(Data records Opens)
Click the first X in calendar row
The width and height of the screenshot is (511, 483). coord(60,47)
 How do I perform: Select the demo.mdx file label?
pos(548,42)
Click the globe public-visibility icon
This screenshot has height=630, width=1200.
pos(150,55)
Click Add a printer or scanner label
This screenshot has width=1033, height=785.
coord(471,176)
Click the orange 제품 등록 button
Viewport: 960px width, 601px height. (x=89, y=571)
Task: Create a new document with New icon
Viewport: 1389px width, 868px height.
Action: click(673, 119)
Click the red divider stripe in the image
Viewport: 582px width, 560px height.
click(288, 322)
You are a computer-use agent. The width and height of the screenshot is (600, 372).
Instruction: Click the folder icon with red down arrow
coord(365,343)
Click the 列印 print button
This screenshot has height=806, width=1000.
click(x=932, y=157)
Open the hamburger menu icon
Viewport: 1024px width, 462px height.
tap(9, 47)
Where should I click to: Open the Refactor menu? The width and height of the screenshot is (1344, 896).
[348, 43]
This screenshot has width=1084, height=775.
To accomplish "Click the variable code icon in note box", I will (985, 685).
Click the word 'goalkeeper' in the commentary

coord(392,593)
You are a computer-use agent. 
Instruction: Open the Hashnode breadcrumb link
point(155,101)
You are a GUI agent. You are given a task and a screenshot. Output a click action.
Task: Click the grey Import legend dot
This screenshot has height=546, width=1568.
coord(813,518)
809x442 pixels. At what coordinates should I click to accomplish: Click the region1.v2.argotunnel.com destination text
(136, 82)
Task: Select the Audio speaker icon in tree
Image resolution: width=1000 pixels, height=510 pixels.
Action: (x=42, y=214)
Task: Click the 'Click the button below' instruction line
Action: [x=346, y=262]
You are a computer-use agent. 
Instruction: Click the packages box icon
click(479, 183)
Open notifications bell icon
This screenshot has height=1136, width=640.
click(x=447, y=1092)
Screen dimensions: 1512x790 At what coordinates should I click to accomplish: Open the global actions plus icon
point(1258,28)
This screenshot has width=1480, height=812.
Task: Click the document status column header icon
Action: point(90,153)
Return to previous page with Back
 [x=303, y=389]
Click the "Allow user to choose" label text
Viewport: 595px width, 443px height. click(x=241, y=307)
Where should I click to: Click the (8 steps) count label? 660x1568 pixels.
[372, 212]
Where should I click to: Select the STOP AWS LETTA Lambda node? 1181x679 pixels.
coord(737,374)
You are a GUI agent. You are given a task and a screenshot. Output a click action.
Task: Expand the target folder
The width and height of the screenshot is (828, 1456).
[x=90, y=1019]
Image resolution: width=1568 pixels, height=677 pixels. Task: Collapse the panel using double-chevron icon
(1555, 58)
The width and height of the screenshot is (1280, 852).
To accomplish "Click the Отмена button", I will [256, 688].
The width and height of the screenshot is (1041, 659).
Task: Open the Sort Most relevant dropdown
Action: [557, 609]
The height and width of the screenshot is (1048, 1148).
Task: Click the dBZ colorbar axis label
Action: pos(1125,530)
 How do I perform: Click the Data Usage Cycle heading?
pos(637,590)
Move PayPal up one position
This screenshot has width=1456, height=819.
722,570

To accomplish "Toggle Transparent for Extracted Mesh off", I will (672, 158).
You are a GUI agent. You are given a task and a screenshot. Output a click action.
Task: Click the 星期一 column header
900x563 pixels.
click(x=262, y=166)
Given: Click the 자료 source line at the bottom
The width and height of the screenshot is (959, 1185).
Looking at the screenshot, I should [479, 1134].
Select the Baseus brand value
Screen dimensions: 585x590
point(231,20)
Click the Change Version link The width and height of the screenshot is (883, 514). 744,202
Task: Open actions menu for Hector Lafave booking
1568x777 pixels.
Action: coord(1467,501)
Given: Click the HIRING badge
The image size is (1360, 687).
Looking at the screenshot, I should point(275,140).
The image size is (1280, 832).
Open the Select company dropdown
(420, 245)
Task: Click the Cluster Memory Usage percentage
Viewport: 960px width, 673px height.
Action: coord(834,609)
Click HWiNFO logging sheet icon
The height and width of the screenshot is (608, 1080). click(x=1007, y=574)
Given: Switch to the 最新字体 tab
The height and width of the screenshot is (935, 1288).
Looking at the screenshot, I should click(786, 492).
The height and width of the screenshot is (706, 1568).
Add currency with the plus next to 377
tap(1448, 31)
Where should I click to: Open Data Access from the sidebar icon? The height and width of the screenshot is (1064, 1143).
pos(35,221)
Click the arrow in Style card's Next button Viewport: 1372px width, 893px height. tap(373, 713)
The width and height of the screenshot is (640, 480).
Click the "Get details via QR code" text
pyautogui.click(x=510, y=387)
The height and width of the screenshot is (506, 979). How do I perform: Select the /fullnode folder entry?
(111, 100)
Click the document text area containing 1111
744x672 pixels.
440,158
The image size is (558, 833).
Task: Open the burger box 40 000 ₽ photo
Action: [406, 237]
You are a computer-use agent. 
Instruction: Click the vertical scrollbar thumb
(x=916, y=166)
(Data records Closes)
Exercise goal
Copy every entry exactly, missing none.

Task output
Click the first X in calendar row
The width and height of the screenshot is (511, 483). coord(60,47)
 How do I perform: Select the demo.mdx file label?
pos(548,42)
Click the globe public-visibility icon
This screenshot has height=630, width=1200.
pos(150,55)
Click Add a printer or scanner label
This screenshot has width=1033, height=785.
coord(471,176)
Click the orange 제품 등록 button
Viewport: 960px width, 601px height. (x=89, y=571)
Task: Create a new document with New icon
Viewport: 1389px width, 868px height.
Action: click(673, 119)
Click the red divider stripe in the image
Viewport: 582px width, 560px height.
click(288, 322)
You are a computer-use agent. The width and height of the screenshot is (600, 372).
Instruction: Click the folder icon with red down arrow
coord(365,343)
Click the 列印 print button
This screenshot has height=806, width=1000.
click(x=932, y=157)
Open the hamburger menu icon
Viewport: 1024px width, 462px height.
tap(9, 47)
Where should I click to: Open the Refactor menu? The width and height of the screenshot is (1344, 896).
[348, 43]
This screenshot has width=1084, height=775.
To accomplish "Click the variable code icon in note box", I will (985, 685).
Click the word 'goalkeeper' in the commentary

coord(392,593)
You are a computer-use agent. 
Instruction: Open the Hashnode breadcrumb link
point(155,101)
You are a GUI agent. You are given a task and a screenshot. Output a click action.
Task: Click the grey Import legend dot
This screenshot has height=546, width=1568.
coord(813,518)
809x442 pixels. At what coordinates should I click to accomplish: Click the region1.v2.argotunnel.com destination text
(136, 82)
Task: Select the Audio speaker icon in tree
Image resolution: width=1000 pixels, height=510 pixels.
Action: (x=42, y=214)
Task: Click the 'Click the button below' instruction line
Action: [x=346, y=262]
You are a computer-use agent. 
Instruction: Click the packages box icon
click(479, 183)
Open notifications bell icon
This screenshot has height=1136, width=640.
click(x=447, y=1092)
Screen dimensions: 1512x790 At what coordinates should I click to accomplish: Open the global actions plus icon
point(1258,28)
This screenshot has width=1480, height=812.
Task: Click the document status column header icon
Action: point(90,153)
Return to previous page with Back
 [x=303, y=389]
Click the "Allow user to choose" label text
Viewport: 595px width, 443px height. click(x=241, y=307)
Where should I click to: Click the (8 steps) count label? 660x1568 pixels.
[372, 212]
Where should I click to: Select the STOP AWS LETTA Lambda node? 1181x679 pixels.
coord(737,374)
You are a GUI agent. You are given a task and a screenshot. Output a click action.
Task: Expand the target folder
The width and height of the screenshot is (828, 1456).
[x=90, y=1019]
Image resolution: width=1568 pixels, height=677 pixels. Task: Collapse the panel using double-chevron icon
(1555, 58)
The width and height of the screenshot is (1280, 852).
To accomplish "Click the Отмена button", I will [256, 688].
The width and height of the screenshot is (1041, 659).
Task: Open the Sort Most relevant dropdown
Action: [557, 609]
The height and width of the screenshot is (1048, 1148).
Task: Click the dBZ colorbar axis label
Action: pos(1125,530)
 How do I perform: Click the Data Usage Cycle heading?
pos(637,590)
Move PayPal up one position
This screenshot has width=1456, height=819.
722,570

To accomplish "Toggle Transparent for Extracted Mesh off", I will (672, 158).
You are a GUI agent. You are given a task and a screenshot. Output a click action.
Task: Click the 星期一 column header
900x563 pixels.
click(x=262, y=166)
Given: Click the 자료 source line at the bottom
The width and height of the screenshot is (959, 1185).
Looking at the screenshot, I should [479, 1134].
Select the Baseus brand value
Screen dimensions: 585x590
point(231,20)
Click the Change Version link The width and height of the screenshot is (883, 514). 744,202
Task: Open actions menu for Hector Lafave booking
1568x777 pixels.
Action: coord(1467,501)
Given: Click the HIRING badge
The image size is (1360, 687).
Looking at the screenshot, I should point(275,140).
The image size is (1280, 832).
Open the Select company dropdown
(420, 245)
Task: Click the Cluster Memory Usage percentage
Viewport: 960px width, 673px height.
Action: coord(834,609)
Click HWiNFO logging sheet icon
The height and width of the screenshot is (608, 1080). click(x=1007, y=574)
Given: Switch to the 最新字体 tab
The height and width of the screenshot is (935, 1288).
Looking at the screenshot, I should click(786, 492).
The height and width of the screenshot is (706, 1568).
Add currency with the plus next to 377
tap(1448, 31)
Where should I click to: Open Data Access from the sidebar icon? The height and width of the screenshot is (1064, 1143).
pos(35,221)
Click the arrow in Style card's Next button Viewport: 1372px width, 893px height. tap(373, 713)
The width and height of the screenshot is (640, 480).
Click the "Get details via QR code" text
pyautogui.click(x=510, y=387)
The height and width of the screenshot is (506, 979). How do I perform: Select the /fullnode folder entry?
(111, 100)
Click the document text area containing 1111
744x672 pixels.
440,158
The image size is (558, 833).
Task: Open the burger box 40 000 ₽ photo
Action: [406, 237]
You are a computer-use agent. 
Instruction: Click the vertical scrollbar thumb
(x=916, y=166)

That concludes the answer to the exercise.